WHAT YOU WILL DO —
Recast everything from the line containing "Task: Navigate to Connections breadcrumb link" down to the line containing "pos(129,1056)" as a JSON list of strings, one string per line, with blank lines left out. Leave the pictures out of the answer.

DATA SUPPLIED —
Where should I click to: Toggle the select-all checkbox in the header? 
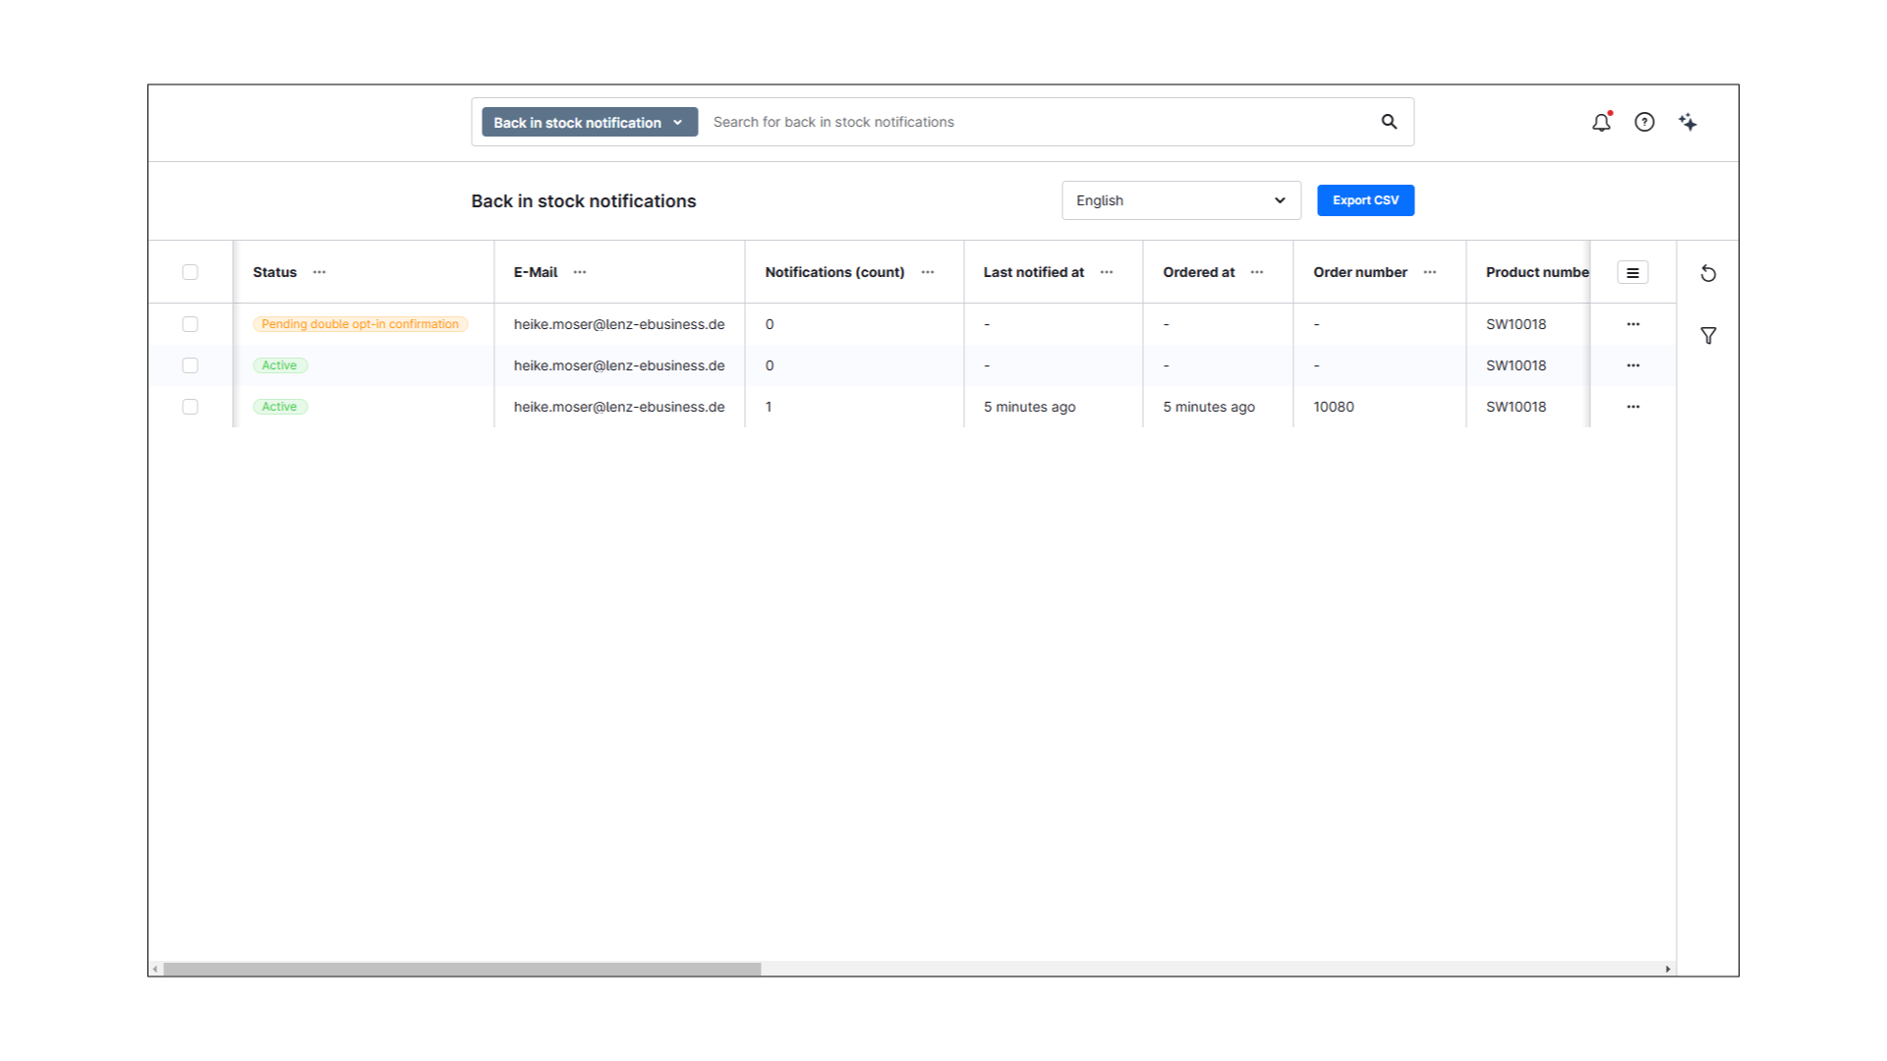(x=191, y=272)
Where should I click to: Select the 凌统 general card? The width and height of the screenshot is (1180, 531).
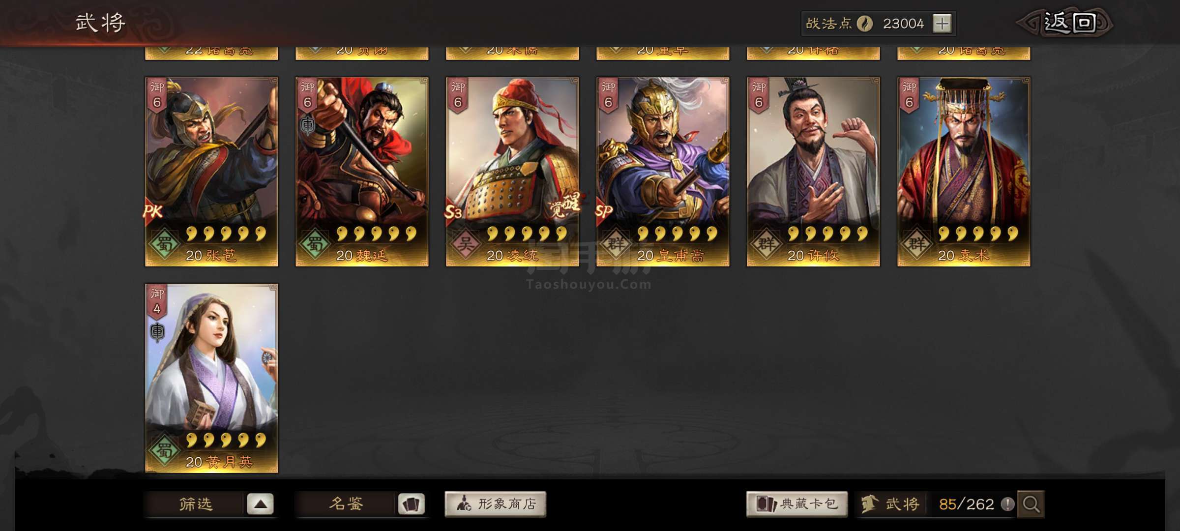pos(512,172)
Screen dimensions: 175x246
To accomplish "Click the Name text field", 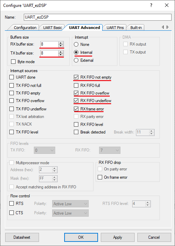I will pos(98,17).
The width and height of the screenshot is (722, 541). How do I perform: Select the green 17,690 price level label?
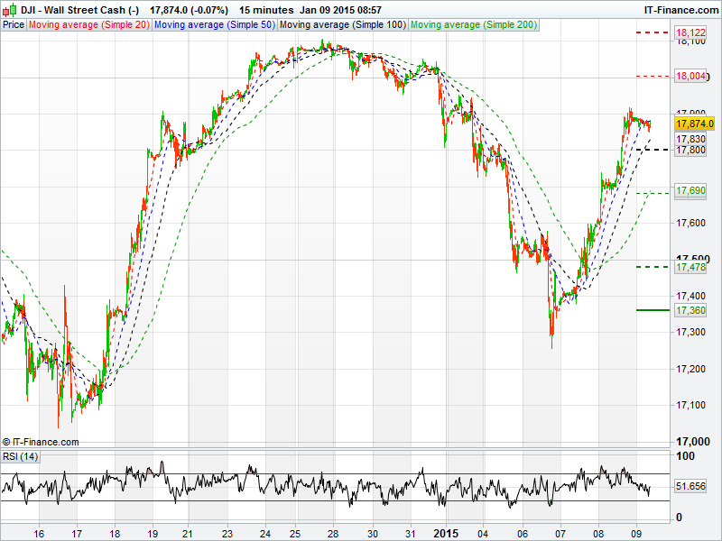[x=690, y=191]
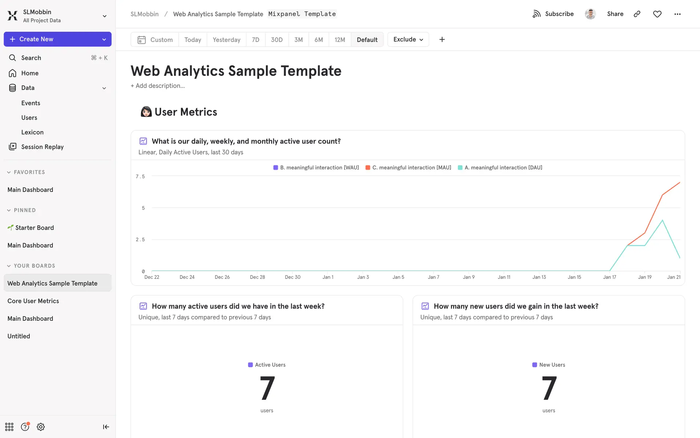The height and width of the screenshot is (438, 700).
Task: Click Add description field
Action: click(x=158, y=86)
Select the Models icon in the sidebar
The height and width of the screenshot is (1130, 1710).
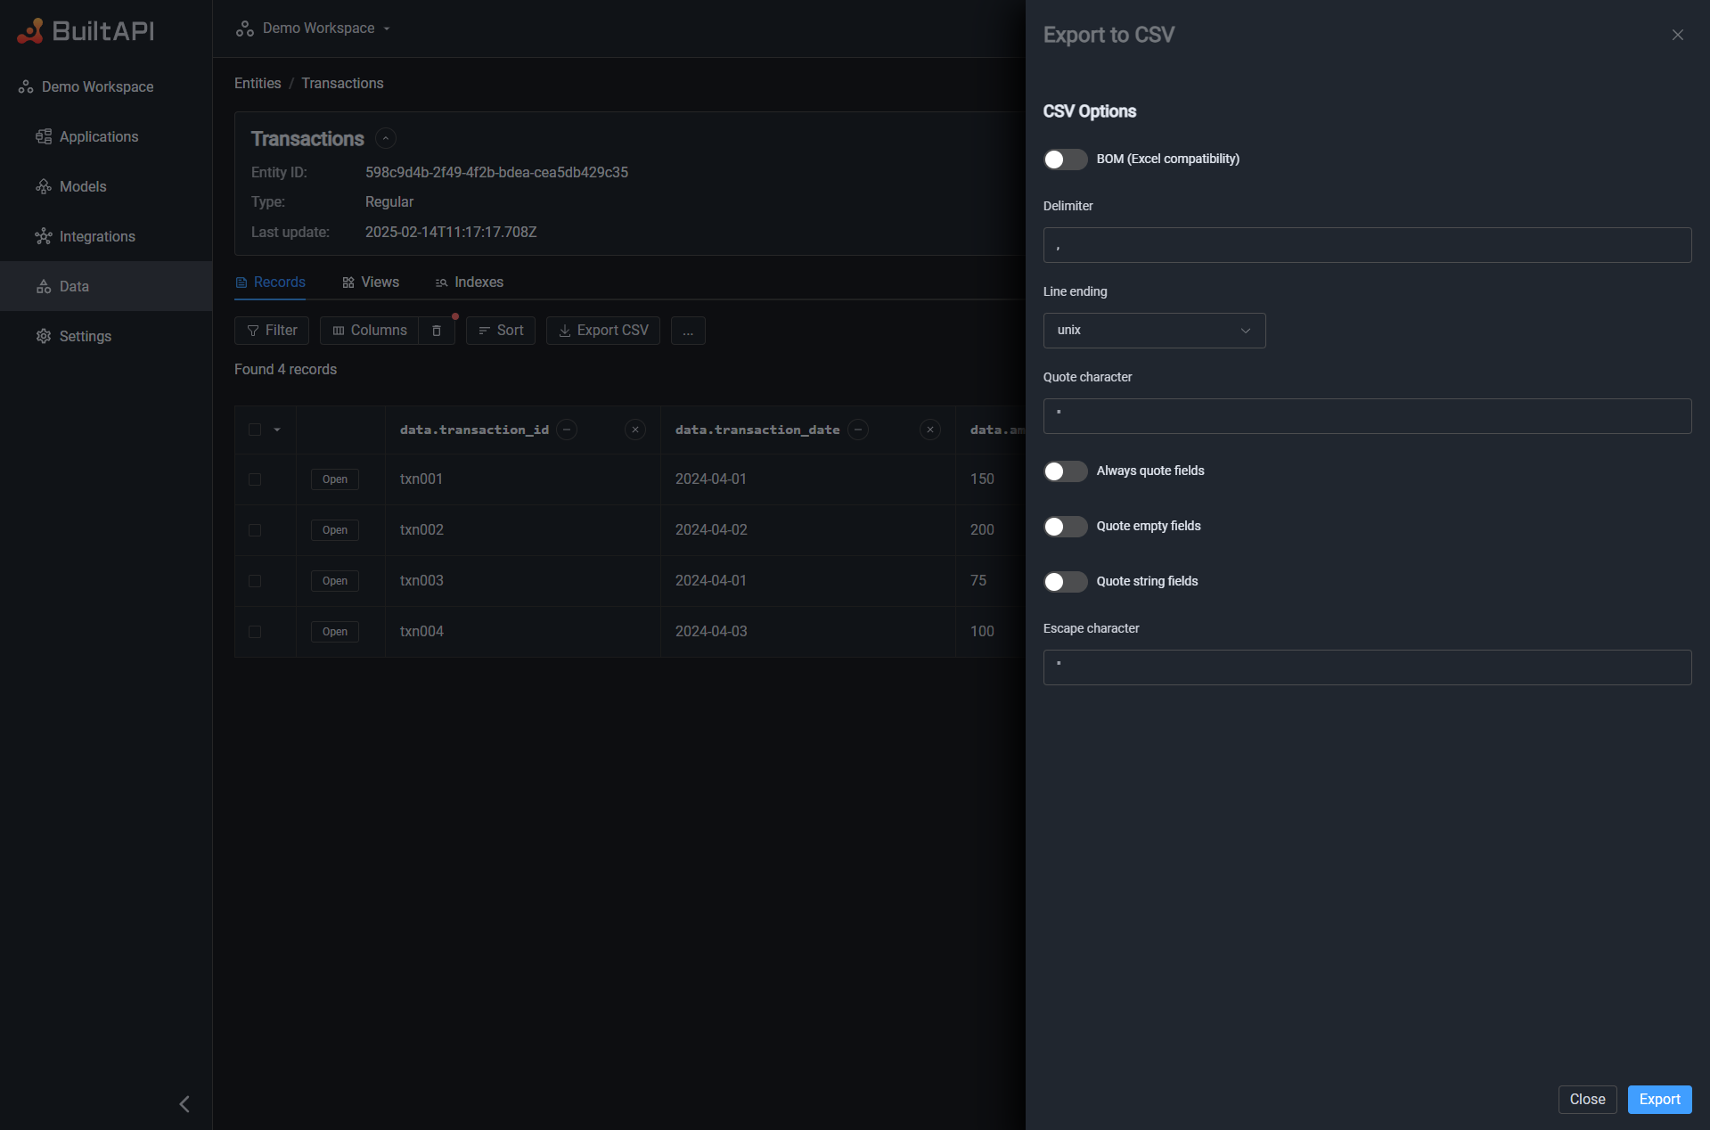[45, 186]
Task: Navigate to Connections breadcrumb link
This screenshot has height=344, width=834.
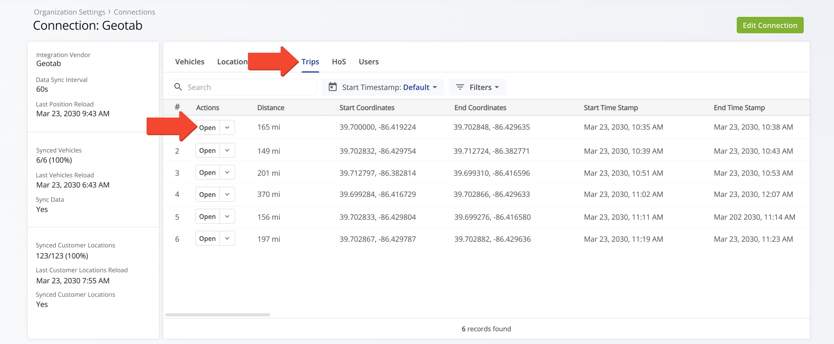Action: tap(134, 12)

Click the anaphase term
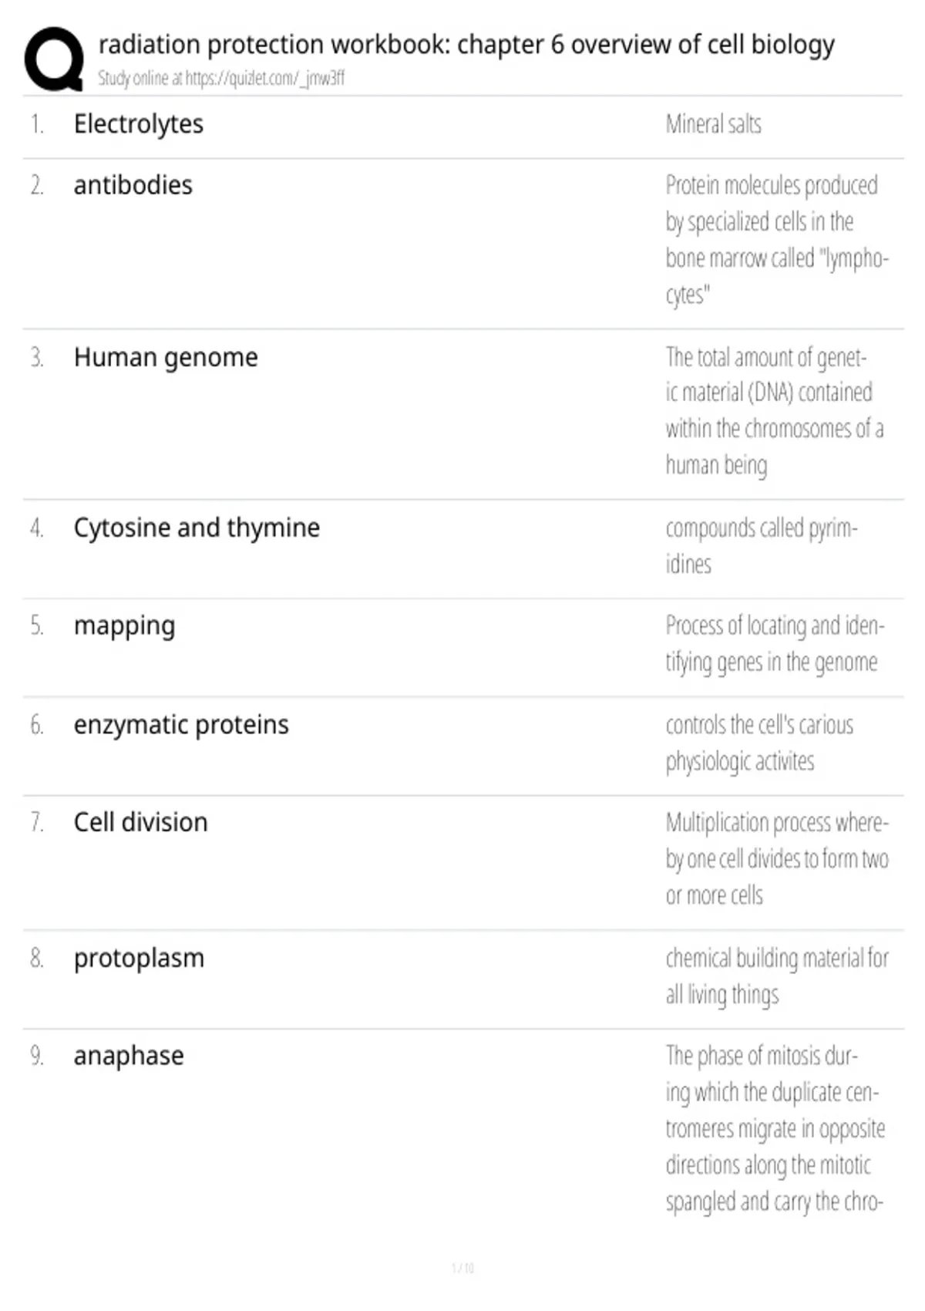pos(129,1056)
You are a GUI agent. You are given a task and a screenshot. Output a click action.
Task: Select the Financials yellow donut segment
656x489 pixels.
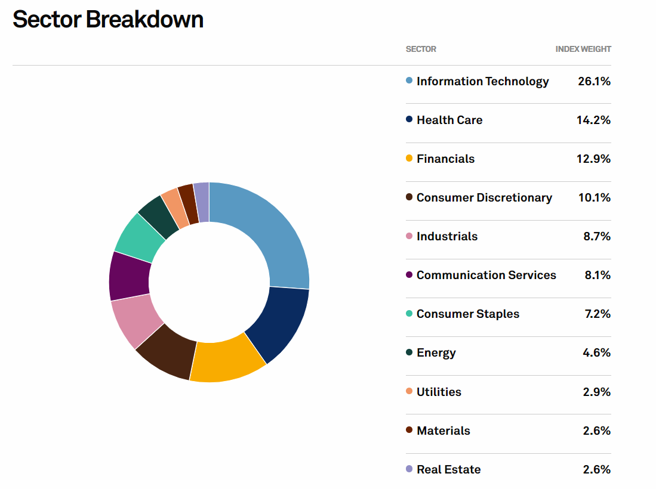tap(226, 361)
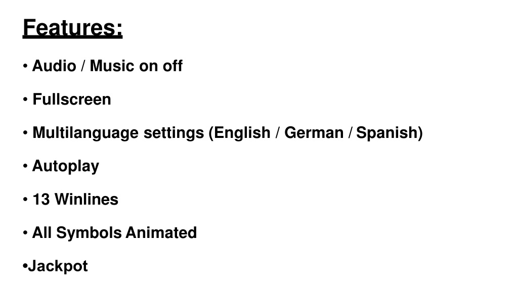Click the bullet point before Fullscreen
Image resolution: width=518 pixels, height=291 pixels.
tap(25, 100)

CORRECT OUTPUT —
[
  "Task: Navigate to Connections breadcrumb link",
  "This screenshot has height=344, width=834.",
  "Action: tap(134, 12)",
  "Click the anaphase term",
  "pos(129,1056)"
]